The humanitarian crisis in Ethiopia continues to displace hundreds of thousands of people and continues to worsen over time. The steps taken by the European Commission to assist the refugees, should they come from other African countries or the Tigray region, is critical for their sustenance. Hence, ECOPNET (European Cooperation and Partnership Network) gladly welcomes the continuous assistance of the European Union and hopes to create a positive impact on EU and global immigration issues through its Immigration Working Group.
Internal conflicts, ethnic tensions and political crises in the region – including the Tigray conflict, which broke out in November 2020 – are expected to continue, leading to further displacement of populations, including internal forced displacement.

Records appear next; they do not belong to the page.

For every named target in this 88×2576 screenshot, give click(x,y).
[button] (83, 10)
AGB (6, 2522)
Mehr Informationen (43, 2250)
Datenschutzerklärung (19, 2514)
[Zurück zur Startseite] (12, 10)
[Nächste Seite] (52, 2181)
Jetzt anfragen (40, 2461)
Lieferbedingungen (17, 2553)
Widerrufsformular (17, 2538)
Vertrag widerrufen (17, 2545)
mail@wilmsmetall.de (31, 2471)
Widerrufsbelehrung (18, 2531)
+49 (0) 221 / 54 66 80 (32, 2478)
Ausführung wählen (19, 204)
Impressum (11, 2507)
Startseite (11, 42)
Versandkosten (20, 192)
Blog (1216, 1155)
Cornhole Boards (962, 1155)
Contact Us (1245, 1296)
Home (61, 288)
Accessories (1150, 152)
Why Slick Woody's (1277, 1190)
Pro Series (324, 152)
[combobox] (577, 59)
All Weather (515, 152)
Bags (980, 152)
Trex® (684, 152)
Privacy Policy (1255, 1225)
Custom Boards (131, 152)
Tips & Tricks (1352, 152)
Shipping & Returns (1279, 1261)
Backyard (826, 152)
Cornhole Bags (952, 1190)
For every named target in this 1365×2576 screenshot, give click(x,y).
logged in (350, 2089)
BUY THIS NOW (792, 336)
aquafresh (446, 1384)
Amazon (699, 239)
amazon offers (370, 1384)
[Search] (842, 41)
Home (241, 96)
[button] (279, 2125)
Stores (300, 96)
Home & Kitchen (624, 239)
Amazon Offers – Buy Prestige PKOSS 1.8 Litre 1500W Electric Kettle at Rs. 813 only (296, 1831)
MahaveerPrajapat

In December 2020, the EU increased humanitarian funding for the Tigray region and its spill-over effect on other regions within Ethiopia and neighbouring Sudan by €24.8 million. In Ethiopia, EU-funded humanitarian partners had received an extra €18.8 million. The additional funding helped replenishing and pre-positioning life-saving goods and equipment urgently, providing life-saving services such as water and health, and enhancing treatment for malnutrition. This brought the total humanitarian support for Ethiopia to over €63 million in 2020.
The announced funding will also be allocated to ensuring a rapid response capacity to new and rapid-onset conflicts and natural shocks, such as drought, floods, and epidemics. As Ethiopia is hosting almost 770 000 refugees from other African countries, humanitarian aid will also be allocated to addressing the critical needs of the most vulnerable refugees.